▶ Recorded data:
▼▼▼

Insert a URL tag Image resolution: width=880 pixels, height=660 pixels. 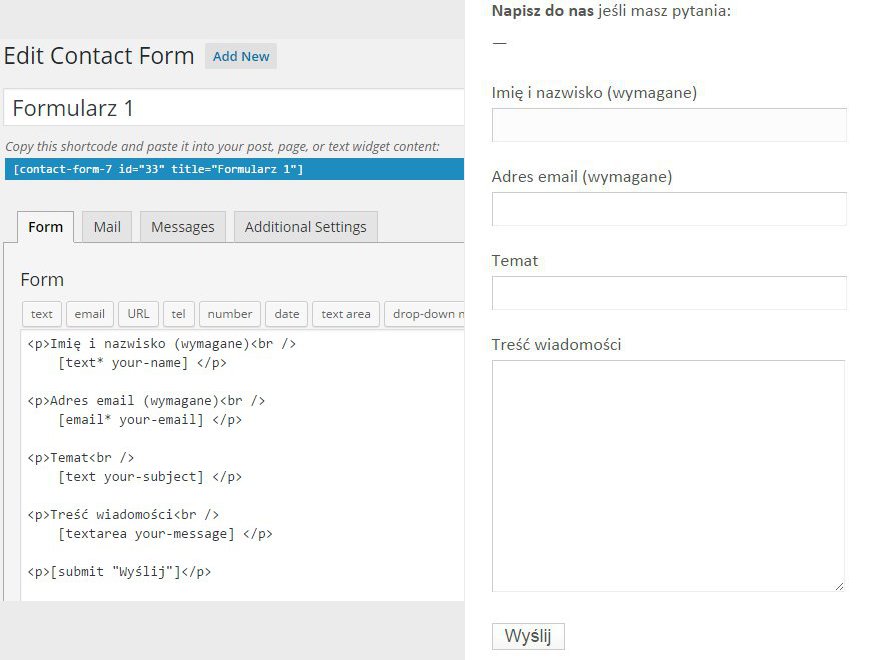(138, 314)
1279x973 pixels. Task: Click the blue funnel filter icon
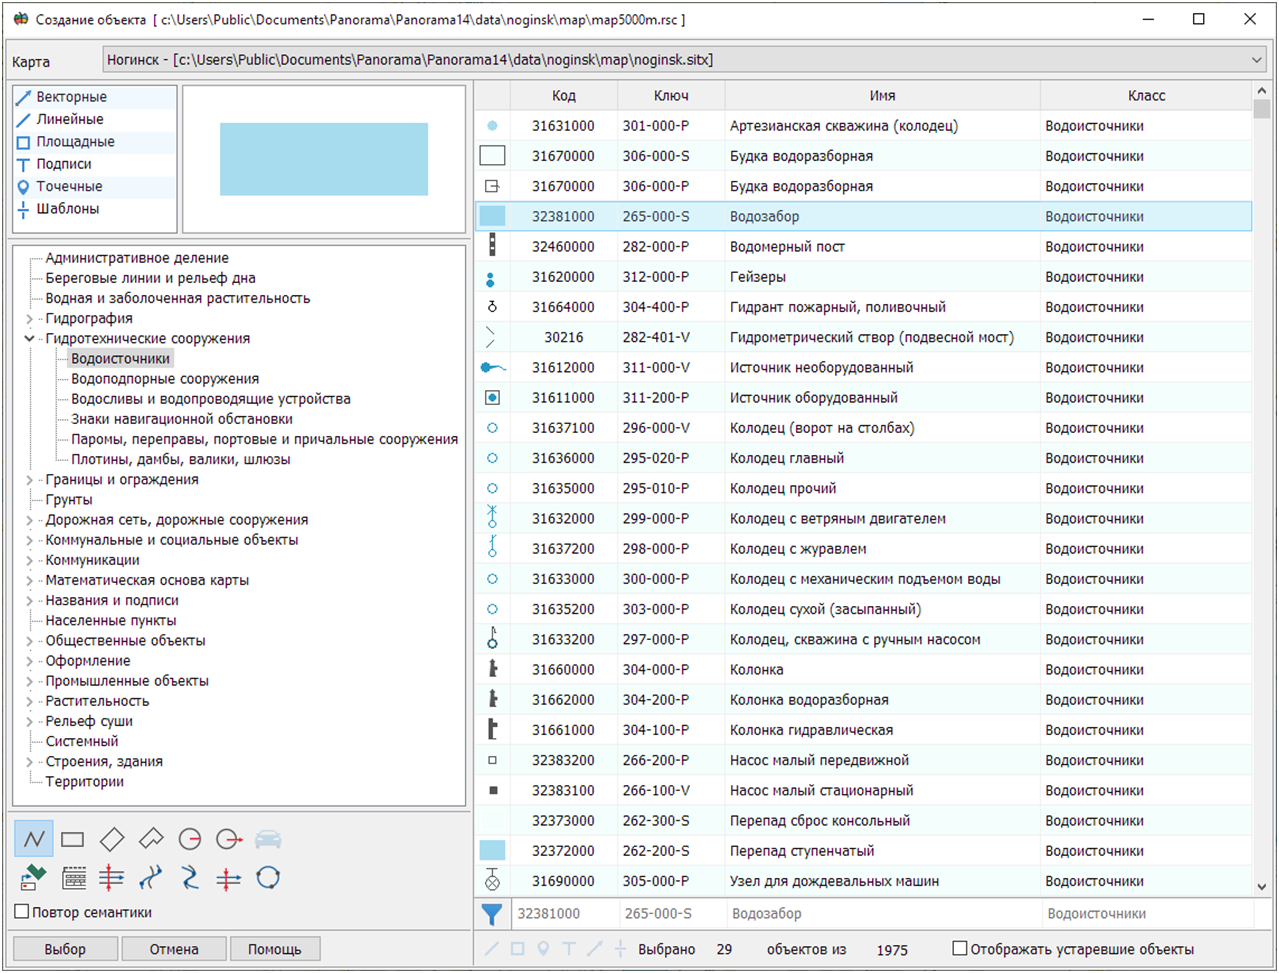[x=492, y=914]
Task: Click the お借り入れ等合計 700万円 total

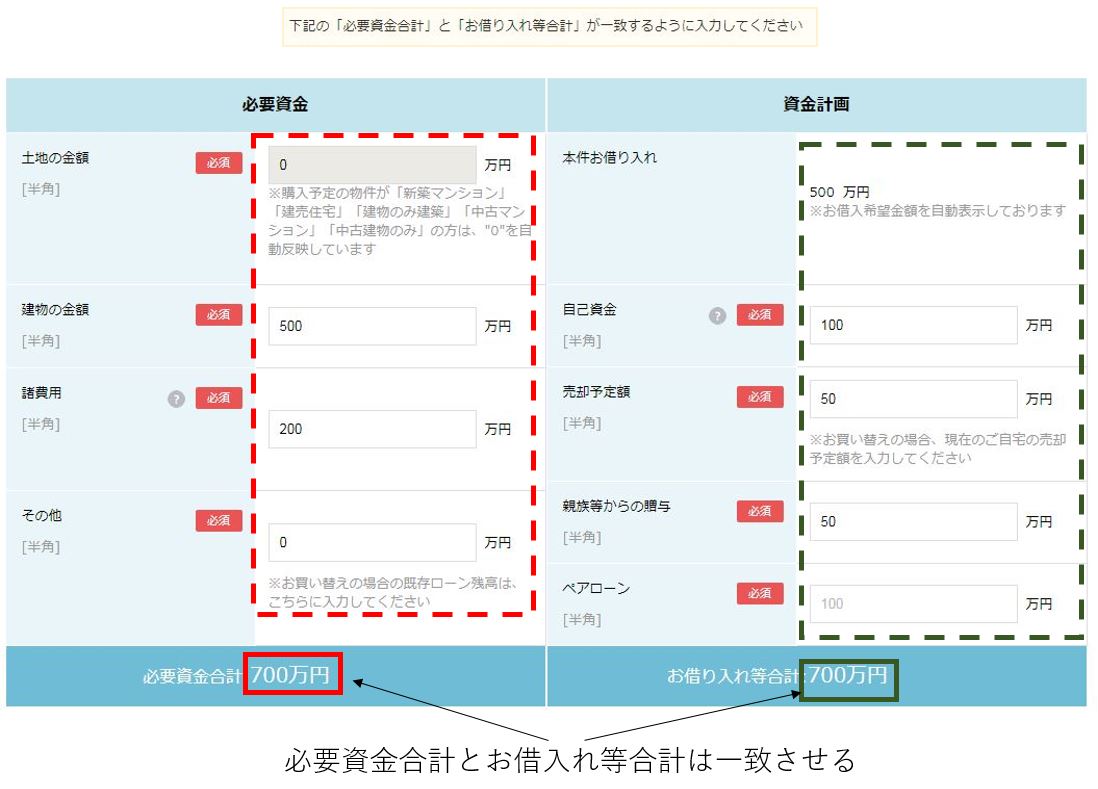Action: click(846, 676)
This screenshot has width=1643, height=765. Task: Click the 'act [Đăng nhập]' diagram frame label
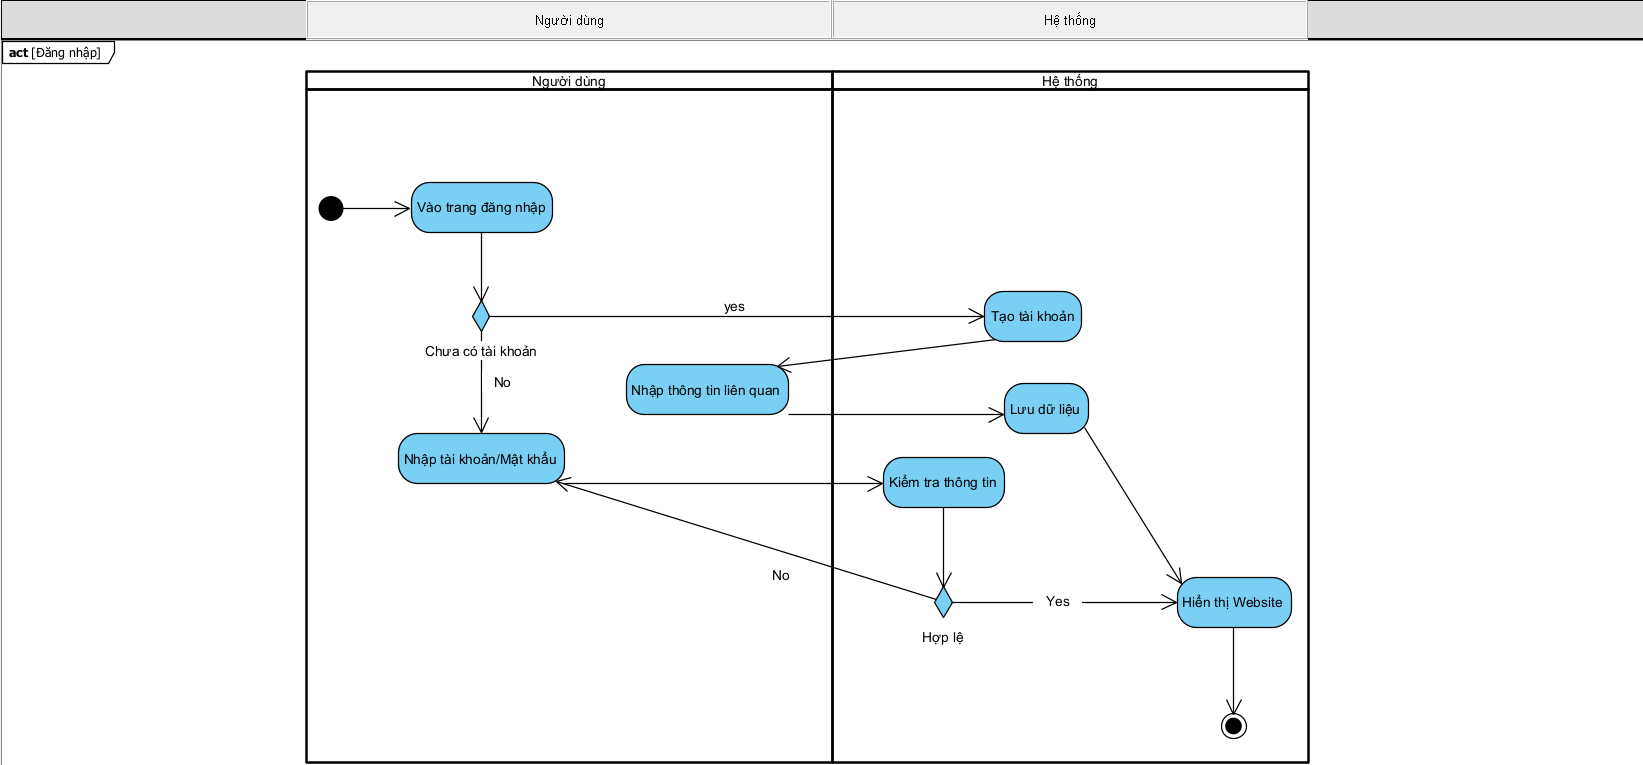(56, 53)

▲▲▲

▶ Exercise:
In the data above, find the line containing "1279x973 pixels. Task: Click", then output it and every later line exactly, without the pictures.

▶ Response to this exercise:
1279x973 pixels. Task: Click the blue funnel filter icon
[x=492, y=914]
Task: Click the お借り入れ等合計 700万円 total

Action: click(846, 676)
This screenshot has width=1643, height=765. Task: Click the 'act [Đăng nhập]' diagram frame label
(56, 53)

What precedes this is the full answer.